## INSTRUCTION
Turn the records below into a JSON list of strings, one string per line, starting at the first line and ending at the line containing "center [812, 230].". Leave out blank lines.

(Dataset entries)

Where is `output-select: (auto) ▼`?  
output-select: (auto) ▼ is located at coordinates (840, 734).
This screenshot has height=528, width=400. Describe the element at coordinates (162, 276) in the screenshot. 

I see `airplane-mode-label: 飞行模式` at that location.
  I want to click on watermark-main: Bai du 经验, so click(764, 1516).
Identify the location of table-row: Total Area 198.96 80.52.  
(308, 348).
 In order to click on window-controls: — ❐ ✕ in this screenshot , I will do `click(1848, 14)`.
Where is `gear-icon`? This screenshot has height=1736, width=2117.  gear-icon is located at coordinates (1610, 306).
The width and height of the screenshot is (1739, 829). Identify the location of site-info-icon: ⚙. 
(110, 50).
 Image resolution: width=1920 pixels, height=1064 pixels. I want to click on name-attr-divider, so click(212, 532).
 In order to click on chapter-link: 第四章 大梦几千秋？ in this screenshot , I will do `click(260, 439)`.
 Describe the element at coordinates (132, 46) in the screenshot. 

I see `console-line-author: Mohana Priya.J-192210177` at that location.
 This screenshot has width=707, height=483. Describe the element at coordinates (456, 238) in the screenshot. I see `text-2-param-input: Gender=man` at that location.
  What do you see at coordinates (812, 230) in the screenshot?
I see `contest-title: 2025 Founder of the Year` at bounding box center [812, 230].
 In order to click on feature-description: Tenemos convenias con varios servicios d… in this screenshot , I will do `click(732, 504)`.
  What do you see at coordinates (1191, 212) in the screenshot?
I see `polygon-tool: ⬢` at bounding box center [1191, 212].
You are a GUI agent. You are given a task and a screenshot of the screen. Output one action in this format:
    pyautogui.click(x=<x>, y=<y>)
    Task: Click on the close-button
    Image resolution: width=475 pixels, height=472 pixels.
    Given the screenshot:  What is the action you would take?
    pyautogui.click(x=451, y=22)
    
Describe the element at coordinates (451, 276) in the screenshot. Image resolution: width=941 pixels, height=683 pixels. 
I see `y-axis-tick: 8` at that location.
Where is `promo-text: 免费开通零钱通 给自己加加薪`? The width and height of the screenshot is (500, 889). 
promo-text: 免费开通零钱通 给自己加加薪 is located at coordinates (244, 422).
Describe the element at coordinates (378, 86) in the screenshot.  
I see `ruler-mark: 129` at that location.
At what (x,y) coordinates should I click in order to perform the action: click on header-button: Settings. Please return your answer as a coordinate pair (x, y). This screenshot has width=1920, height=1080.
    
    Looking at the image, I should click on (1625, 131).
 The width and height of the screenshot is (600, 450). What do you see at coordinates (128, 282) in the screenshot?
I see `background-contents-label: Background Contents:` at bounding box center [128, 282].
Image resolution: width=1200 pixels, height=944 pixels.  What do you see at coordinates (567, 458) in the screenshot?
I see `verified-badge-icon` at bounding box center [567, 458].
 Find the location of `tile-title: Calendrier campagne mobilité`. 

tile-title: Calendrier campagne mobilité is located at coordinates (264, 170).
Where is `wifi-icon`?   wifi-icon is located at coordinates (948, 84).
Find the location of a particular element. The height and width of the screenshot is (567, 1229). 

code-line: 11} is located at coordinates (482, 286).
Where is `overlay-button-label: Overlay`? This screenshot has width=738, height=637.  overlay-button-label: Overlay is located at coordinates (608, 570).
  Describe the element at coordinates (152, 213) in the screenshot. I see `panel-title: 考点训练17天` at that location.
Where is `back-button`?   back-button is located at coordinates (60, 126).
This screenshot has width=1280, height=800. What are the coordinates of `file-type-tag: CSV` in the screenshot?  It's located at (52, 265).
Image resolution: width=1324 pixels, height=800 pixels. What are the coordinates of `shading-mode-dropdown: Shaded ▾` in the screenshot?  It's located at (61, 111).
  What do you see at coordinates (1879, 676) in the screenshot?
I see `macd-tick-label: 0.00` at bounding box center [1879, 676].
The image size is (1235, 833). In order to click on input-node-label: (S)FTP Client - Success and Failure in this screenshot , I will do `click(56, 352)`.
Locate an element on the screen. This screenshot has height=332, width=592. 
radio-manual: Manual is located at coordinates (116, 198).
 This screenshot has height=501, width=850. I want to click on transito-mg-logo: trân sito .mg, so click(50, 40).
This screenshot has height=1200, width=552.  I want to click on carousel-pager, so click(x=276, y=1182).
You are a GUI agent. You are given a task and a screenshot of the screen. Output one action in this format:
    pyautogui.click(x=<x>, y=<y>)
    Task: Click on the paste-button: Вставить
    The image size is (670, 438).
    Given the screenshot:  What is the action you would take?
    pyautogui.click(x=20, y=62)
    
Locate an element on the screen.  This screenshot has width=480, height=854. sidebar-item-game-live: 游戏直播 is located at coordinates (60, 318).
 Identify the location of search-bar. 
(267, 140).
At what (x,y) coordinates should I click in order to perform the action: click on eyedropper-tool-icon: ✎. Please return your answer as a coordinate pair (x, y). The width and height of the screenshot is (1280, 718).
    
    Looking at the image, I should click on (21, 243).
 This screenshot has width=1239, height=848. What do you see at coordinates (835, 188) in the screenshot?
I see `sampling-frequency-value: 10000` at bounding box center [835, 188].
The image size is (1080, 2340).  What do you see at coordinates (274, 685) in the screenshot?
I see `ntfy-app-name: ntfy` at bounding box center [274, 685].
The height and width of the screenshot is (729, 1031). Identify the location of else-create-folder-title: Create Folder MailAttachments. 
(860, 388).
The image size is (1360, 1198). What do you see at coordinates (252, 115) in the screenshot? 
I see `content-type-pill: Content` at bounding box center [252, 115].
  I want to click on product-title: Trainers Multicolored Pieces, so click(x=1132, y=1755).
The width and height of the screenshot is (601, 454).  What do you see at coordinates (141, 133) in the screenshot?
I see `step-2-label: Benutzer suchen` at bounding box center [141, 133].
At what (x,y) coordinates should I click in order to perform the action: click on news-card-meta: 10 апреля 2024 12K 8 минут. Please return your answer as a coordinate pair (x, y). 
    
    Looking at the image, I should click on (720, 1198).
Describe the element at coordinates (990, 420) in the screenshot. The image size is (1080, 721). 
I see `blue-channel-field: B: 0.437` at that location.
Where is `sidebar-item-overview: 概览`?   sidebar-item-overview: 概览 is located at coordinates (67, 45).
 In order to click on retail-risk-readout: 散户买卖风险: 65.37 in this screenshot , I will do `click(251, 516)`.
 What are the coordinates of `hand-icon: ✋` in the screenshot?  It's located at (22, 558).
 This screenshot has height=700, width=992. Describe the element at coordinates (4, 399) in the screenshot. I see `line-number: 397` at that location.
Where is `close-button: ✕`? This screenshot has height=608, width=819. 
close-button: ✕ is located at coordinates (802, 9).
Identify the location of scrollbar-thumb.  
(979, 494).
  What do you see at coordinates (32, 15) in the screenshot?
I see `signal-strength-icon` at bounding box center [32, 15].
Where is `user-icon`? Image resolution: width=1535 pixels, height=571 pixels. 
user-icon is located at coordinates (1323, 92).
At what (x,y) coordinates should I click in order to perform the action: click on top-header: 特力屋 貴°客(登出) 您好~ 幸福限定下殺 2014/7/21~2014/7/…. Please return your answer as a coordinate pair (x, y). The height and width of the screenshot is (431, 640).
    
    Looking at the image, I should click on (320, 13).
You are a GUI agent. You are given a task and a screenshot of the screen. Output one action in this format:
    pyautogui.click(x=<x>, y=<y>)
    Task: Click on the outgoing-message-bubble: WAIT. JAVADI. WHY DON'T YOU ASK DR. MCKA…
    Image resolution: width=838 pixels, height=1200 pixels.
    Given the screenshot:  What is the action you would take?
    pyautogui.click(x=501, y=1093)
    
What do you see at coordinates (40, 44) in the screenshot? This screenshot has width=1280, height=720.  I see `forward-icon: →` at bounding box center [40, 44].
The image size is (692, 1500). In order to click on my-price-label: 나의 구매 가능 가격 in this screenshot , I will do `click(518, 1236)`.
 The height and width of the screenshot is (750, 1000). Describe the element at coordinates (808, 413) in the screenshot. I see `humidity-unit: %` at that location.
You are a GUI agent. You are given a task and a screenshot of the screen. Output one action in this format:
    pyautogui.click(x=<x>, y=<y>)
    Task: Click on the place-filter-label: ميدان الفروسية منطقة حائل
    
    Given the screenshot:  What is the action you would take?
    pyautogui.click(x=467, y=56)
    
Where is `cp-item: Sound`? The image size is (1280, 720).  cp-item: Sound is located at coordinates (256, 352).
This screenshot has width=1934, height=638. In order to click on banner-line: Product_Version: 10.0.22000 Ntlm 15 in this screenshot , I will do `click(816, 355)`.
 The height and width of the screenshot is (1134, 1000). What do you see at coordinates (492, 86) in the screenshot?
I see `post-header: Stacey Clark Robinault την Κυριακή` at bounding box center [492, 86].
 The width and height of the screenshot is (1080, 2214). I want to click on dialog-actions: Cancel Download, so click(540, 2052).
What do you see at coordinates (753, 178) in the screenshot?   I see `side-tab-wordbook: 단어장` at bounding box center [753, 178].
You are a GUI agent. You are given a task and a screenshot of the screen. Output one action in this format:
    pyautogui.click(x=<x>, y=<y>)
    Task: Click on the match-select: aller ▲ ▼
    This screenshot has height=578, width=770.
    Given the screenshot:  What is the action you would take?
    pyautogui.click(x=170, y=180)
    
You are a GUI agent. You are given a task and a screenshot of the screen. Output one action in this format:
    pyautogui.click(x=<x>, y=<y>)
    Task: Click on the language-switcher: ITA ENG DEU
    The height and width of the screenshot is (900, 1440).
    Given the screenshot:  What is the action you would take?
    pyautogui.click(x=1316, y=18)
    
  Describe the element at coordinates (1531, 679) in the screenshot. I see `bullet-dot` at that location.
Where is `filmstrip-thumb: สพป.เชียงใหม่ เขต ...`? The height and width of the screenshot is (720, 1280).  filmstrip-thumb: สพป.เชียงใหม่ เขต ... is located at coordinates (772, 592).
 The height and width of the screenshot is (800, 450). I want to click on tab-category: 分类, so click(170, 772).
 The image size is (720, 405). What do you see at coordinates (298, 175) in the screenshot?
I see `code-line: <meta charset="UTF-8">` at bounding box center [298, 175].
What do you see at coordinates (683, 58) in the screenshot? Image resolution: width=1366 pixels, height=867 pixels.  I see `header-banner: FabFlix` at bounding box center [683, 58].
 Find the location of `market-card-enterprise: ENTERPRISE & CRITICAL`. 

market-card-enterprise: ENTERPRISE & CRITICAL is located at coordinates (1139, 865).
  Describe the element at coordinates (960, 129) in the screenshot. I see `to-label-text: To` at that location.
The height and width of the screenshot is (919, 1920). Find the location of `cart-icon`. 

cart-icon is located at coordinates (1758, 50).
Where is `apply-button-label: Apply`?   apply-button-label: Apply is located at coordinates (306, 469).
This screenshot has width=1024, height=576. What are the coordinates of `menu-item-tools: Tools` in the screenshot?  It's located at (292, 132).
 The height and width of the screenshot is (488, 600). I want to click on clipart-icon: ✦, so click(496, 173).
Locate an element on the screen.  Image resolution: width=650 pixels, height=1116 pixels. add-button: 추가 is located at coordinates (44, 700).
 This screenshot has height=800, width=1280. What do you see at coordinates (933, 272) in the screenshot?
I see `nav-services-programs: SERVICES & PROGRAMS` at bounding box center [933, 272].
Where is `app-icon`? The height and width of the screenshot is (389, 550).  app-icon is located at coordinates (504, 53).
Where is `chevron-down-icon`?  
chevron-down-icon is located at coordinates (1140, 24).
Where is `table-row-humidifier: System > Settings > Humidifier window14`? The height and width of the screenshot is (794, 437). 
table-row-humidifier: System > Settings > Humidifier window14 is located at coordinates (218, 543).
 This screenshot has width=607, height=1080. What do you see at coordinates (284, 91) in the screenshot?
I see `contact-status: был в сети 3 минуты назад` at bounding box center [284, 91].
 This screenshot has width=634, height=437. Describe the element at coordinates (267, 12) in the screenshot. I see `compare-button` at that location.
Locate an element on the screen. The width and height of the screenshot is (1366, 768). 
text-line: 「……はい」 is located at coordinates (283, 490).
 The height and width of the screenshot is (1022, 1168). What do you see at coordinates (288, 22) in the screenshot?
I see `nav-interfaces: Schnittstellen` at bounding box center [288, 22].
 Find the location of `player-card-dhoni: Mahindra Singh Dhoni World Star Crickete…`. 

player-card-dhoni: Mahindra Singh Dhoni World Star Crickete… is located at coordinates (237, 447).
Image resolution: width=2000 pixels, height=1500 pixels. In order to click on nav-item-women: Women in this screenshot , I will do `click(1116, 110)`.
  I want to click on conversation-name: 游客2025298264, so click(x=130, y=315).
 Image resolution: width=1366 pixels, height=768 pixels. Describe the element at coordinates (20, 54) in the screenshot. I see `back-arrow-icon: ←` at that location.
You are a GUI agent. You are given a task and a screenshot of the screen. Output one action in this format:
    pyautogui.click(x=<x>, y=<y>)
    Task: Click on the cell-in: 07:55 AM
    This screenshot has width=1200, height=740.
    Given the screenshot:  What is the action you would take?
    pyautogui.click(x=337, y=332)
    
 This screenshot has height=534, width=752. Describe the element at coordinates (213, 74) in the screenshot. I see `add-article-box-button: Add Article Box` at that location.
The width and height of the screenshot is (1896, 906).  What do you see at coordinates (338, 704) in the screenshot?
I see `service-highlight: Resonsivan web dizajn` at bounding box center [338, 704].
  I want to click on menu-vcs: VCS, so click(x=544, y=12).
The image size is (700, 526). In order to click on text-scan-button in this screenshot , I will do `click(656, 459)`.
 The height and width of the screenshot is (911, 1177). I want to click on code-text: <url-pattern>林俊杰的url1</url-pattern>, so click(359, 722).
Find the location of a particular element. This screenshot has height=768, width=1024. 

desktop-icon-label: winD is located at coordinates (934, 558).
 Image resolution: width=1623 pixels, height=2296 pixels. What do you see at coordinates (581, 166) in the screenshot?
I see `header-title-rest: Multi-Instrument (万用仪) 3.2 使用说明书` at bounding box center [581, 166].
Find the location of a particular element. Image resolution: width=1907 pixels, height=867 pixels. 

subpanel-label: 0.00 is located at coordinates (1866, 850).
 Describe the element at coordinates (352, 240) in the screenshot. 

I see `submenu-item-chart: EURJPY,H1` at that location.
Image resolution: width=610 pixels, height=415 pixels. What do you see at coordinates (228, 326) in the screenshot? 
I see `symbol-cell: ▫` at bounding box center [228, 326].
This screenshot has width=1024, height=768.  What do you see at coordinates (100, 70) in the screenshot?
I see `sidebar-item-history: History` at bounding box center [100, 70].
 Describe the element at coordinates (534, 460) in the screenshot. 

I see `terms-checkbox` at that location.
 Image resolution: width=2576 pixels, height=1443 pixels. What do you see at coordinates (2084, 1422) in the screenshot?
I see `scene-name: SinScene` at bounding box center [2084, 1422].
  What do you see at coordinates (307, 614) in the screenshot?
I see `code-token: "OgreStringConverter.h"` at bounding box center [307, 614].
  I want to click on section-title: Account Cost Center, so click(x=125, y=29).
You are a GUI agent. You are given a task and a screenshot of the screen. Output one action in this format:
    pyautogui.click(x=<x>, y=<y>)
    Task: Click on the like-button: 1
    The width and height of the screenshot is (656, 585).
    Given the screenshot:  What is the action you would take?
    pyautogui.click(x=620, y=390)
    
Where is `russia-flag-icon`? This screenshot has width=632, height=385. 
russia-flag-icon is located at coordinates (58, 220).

## SOLUTION TO THIS TASK
[
  "Where is `output-select: (auto) ▼`?  ",
  "output-select: (auto) ▼ is located at coordinates (840, 734).",
  "This screenshot has height=528, width=400. Describe the element at coordinates (162, 276) in the screenshot. ",
  "I see `airplane-mode-label: 飞行模式` at that location.",
  "  I want to click on watermark-main: Bai du 经验, so click(764, 1516).",
  "Identify the location of table-row: Total Area 198.96 80.52.  ",
  "(308, 348).",
  " In order to click on window-controls: — ❐ ✕ in this screenshot , I will do `click(1848, 14)`.",
  "Where is `gear-icon`? This screenshot has height=1736, width=2117.  gear-icon is located at coordinates (1610, 306).",
  "The width and height of the screenshot is (1739, 829). Identify the location of site-info-icon: ⚙. ",
  "(110, 50).",
  " Image resolution: width=1920 pixels, height=1064 pixels. I want to click on name-attr-divider, so click(212, 532).",
  " In order to click on chapter-link: 第四章 大梦几千秋？ in this screenshot , I will do `click(260, 439)`.",
  " Describe the element at coordinates (132, 46) in the screenshot. ",
  "I see `console-line-author: Mohana Priya.J-192210177` at that location.",
  " This screenshot has width=707, height=483. Describe the element at coordinates (456, 238) in the screenshot. I see `text-2-param-input: Gender=man` at that location.",
  "  What do you see at coordinates (812, 230) in the screenshot?",
  "I see `contest-title: 2025 Founder of the Year` at bounding box center [812, 230]."
]